Peggy Daidakis was the first woman to run a major American convention center, and her tenure lasted through nine Baltimore mayors. Daidakis retired on September 1.
Daidakis joined the staff of Mayor William Donald Schaefer in 1973 and served in his administration for over four years. She began her career in the convention industry in 1978 when Schaefer assigned her to be part of the team that opened the BCC in 1979. In July of 1986, Daidakis was appointed by Mayor Clarence “Du” Burns as the first female director of a national convention center. She was instrumental in planning the BCC’s expansion, which tripled its size to be the largest public assembly meetings and exhibition venue in the State of Maryland.
In 2013, Daidakis was honored by the Convention Industry Council (CIC) as an inductee to the CIC Hall of Leaders, one of the highest honors in the hospitality industry. That same year, she also received the International Association of Venue Managers’ Convention Center Leader of the Year Award. The BCC serves as a model to facilities around the country and has been honored to receive numerous industry awards for excellence.
Dot Lischick, after 26 years at Broadmoor World Arena in Colorado Springs, this year celebrated her retirement, which came after COVID as she was dedicated to getting the venue through the difficult period before moving on to her next chapter.
Lischick has been as much a part of the roughly 8,000-seat World Arena as the thousands of concerts, trade shows and sporting events that the venue has hosted since it opened near Interstate 25 and Circle Drive on the city’s south side.
Originally called the Colorado Springs World Arena, the $57.2 million venue was financed largely with private donations, along with infrastructure contributions by the city and El Paso County.

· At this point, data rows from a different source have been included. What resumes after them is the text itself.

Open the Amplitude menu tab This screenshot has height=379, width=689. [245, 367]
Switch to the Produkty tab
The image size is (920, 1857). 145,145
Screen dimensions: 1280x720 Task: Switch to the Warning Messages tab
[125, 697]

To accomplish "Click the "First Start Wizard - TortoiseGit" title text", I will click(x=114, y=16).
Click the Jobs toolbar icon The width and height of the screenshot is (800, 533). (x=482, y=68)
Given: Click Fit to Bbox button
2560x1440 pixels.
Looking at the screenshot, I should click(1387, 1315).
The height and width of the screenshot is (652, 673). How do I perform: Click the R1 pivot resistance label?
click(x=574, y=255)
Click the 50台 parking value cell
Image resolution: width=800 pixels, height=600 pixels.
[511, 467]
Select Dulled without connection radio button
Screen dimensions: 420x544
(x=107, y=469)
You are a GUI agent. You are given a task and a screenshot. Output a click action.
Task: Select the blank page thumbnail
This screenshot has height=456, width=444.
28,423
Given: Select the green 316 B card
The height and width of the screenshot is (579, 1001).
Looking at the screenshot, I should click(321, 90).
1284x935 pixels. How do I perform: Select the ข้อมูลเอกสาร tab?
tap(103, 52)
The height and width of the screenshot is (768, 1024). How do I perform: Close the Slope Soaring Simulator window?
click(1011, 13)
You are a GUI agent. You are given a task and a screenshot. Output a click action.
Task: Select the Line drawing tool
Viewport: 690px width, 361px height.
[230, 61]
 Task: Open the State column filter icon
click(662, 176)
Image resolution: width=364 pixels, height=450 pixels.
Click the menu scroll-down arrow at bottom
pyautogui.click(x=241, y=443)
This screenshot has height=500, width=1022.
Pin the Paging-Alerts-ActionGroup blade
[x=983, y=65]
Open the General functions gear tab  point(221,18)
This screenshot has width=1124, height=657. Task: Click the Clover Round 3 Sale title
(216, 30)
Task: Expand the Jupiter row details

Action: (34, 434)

Lischick worked for a Florida company that was hired to run the World Arena and its adjacent Ice Hall, and she oversaw operation of the facilities when they opened. When a local nonprofit that owns the World Arena took over its day-to-day operation in 2002, Lischick joined the organization as an employee.
Ken Young over the past 50 years has owned three concessions firms and continues as an owner of multiple minor league baseball teams.
A food service legend from hot dogs to the Super Bowl to ‘The Simpsons’ Ken Young may be the most unassuming executive in sports and entertainment. Over the past 50 years, Young has owned three concessions firms and six minor league teams, but you’d never know it at the Super Bowl, where he could be seen hawking official game programs. Working basically around the clock on game days, Young and his crews ran 400 to 600 workers, generated more than $900,000 from selling game programs and merchandise at 16 Super Bowls, plus 26 Outback Bowls and seven national championship football games.